AI Complier¶

HW 1 - Allocator¶

Question Understanding¶

#pragma once
#include "core/runtime.h"
#include "core/tensor.h"
#ifdef BUILD_TEST
#include "gtest/gtest.h"
#endif
#include <cstddef>
#include <map>
#include <unordered_set>

namespace infini {
  class Allocator
  {
  private:
    Runtime runtime;

    size_t used;

    size_t peak;

    size_t alignment;

    // pointer to the memory actually allocated
    void *ptr;

    // =================================== 作业 ===================================
    // TODO：可能需要设计一个数据结构来存储free block，以便于管理和合并
    // HINT: 可以使用一个 map 来存储 free block，key 为 block 的起始/结尾地址，value 为 block 的大小
    // =================================== 作业 ===================================
    std::map<size_t, size_t> free_blocks;

  public:
    Allocator(Runtime runtime);

    virtual ~Allocator();

    // function: simulate memory allocation
    // arguments：
    //     size: size of memory block to be allocated
    // return: head address offset of the allocated memory block
    size_t alloc(size_t size);

    // function: simulate memory free
    // arguments:
    //     addr: head address offset of memory block to be free
    //     size: size of memory block to be freed
    void free(size_t addr, size_t size);

    // function: perform actual memory allocation
    // return: pointer to the head address of the allocated memory
    void *getPtr();

    void info();

  private:
    // function: memory alignment, rouned up
    // return: size of the aligned memory block
    size_t getAlignedSize(size_t size);
  };
}

The allocator is for uniformly manage the ram used in a graph. However, it is just a table while the tensor will still need to allocate the mem from OS.

For the prototype, we need a map.

std::map<size_t, size_t> free_blocks;

The initiation is to allocate the mem statically like early OS, where the allocator needs to create new nodes and merge nodes of free spaces. The codes should be similar to

for (; it != free_blocks.end(); it++) {
    if (it->second >= size) {
        offset = it->first;
        if (it->second > size) {
            free_blocks.emplace(offset+size, it->second-size);
        }
        // Without this line, it will be an undefined behaviour
        // to test if `it == free_blocks.end()`
        free_blocks.erase(it);
        it = free_blocks.begin();
        break;
    }
}

However, there is big problem - we do not know the initial value. Should we record the allocated mem? It is better to know the perpose.
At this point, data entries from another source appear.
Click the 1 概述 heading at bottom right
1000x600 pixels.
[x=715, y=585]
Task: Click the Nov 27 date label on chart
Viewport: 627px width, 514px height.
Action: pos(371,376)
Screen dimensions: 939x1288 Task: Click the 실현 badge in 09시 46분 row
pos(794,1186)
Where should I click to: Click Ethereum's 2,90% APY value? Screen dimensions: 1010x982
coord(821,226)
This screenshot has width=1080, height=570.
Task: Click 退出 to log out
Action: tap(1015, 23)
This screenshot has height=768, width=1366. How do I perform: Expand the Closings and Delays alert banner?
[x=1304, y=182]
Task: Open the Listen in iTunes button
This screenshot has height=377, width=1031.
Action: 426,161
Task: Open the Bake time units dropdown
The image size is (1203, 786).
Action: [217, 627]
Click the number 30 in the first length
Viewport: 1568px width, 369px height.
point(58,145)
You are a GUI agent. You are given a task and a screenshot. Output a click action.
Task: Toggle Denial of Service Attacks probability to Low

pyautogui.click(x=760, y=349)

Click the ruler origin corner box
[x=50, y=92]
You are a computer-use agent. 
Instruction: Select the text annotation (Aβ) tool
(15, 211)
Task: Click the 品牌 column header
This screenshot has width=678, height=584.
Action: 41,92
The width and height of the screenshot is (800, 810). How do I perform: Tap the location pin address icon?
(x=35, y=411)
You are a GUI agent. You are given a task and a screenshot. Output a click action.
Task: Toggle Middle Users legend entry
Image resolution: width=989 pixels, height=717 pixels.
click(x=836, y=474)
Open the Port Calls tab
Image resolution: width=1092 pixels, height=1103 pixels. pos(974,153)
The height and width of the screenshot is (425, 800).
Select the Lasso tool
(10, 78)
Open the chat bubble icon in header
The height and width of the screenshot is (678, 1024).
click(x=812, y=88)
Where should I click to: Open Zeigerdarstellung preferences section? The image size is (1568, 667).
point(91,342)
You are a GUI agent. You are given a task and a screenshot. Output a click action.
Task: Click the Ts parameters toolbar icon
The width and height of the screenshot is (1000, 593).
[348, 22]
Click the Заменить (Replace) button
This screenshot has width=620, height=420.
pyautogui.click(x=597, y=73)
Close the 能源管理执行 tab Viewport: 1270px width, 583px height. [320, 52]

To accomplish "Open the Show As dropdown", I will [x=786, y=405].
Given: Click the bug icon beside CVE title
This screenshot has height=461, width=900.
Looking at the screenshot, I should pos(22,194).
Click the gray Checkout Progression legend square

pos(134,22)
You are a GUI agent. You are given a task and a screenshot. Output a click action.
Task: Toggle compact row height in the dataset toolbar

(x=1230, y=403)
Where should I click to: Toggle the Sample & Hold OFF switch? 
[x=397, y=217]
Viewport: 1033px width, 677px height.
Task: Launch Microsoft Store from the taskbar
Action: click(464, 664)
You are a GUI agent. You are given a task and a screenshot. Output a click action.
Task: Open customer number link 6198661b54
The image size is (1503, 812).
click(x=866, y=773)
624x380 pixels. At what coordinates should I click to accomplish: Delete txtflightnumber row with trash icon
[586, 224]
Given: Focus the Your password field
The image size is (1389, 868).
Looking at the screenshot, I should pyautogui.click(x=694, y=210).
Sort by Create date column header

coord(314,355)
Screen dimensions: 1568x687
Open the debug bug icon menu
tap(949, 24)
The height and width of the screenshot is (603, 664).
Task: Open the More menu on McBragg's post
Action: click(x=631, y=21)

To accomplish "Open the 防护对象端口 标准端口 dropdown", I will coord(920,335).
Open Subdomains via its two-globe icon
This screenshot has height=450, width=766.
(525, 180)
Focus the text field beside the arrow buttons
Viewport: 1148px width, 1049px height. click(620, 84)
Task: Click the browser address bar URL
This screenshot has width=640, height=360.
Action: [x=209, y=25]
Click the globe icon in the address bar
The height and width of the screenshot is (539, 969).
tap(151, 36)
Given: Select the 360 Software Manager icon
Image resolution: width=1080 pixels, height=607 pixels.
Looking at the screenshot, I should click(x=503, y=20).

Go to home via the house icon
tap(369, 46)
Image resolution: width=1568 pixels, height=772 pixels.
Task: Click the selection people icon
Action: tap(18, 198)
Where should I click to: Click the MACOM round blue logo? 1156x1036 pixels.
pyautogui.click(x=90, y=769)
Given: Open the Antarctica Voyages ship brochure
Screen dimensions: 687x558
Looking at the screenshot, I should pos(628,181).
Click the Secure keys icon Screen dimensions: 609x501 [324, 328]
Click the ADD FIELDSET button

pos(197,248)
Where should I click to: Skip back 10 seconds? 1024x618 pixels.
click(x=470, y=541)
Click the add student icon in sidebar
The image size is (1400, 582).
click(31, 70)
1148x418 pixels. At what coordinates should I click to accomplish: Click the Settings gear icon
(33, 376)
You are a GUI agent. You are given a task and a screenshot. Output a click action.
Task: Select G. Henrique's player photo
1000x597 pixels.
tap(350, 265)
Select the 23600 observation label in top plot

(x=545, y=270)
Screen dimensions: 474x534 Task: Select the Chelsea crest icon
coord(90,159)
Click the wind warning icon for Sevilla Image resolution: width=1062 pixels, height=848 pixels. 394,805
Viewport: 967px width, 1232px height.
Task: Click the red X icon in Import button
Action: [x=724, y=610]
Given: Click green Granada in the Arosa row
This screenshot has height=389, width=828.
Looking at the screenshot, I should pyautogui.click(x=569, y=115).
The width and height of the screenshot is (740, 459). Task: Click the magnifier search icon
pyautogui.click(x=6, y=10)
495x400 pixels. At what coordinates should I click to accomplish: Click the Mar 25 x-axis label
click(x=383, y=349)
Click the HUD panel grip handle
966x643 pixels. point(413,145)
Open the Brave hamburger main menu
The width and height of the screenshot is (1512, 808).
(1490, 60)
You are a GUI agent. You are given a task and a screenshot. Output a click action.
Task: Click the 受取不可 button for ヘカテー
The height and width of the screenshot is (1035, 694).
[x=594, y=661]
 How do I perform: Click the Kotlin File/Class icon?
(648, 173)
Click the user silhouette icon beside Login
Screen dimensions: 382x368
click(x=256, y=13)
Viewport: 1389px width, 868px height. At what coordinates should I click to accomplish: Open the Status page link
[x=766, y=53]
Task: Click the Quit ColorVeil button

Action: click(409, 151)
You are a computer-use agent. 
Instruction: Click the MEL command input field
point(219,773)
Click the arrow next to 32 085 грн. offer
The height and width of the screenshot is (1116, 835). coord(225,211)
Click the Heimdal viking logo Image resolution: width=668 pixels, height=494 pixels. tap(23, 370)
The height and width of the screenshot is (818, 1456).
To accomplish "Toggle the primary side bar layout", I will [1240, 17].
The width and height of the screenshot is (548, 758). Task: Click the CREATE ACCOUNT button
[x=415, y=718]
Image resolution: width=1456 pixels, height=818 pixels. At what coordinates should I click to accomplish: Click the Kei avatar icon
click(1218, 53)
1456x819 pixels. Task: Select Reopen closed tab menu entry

The real project of this tiny teaching model has the allocator as well:

size_t LazyAllocator::alloc(size_t size) {
    // pad the size to the multiple of alignment
    size = this->getAlignedSize(size);
    auto it = this->freeBlocks.lower_bound(freeBlockInfo{(size_t)0, size});

    size_t retAddr = this->peak;
    if (it != this->freeBlocks.end()) {
        // found an alvailable free memory block for allocation
        ...
    } else {
        // the allocated memory space is not sufficient for reallocation, it
        ...
    }

    return retAddr;
}

So the reason is clear - the allocator is to maintain the allocate but freed mem, to reduce the fregments, maintain the peak mem usage and help optimise the graph nodes.

Therefore,
1. if there is enough space, allocate the mem in the table with merging
2. else reassign peak / used and add a node in the map

Implementation¶

First-fit with \(O(\log n)\) Search¶

The first intitiation is to use a std::map to store all the pairs of startAddr and size with . For allocation, just do linear scan from the beginning and same for freeing. However, this cost \(O(\log n)\) time for searching, erasing and deleting. Plus, the first-fit strategy can produce more fregments than best fit, which is more commonly used in practice.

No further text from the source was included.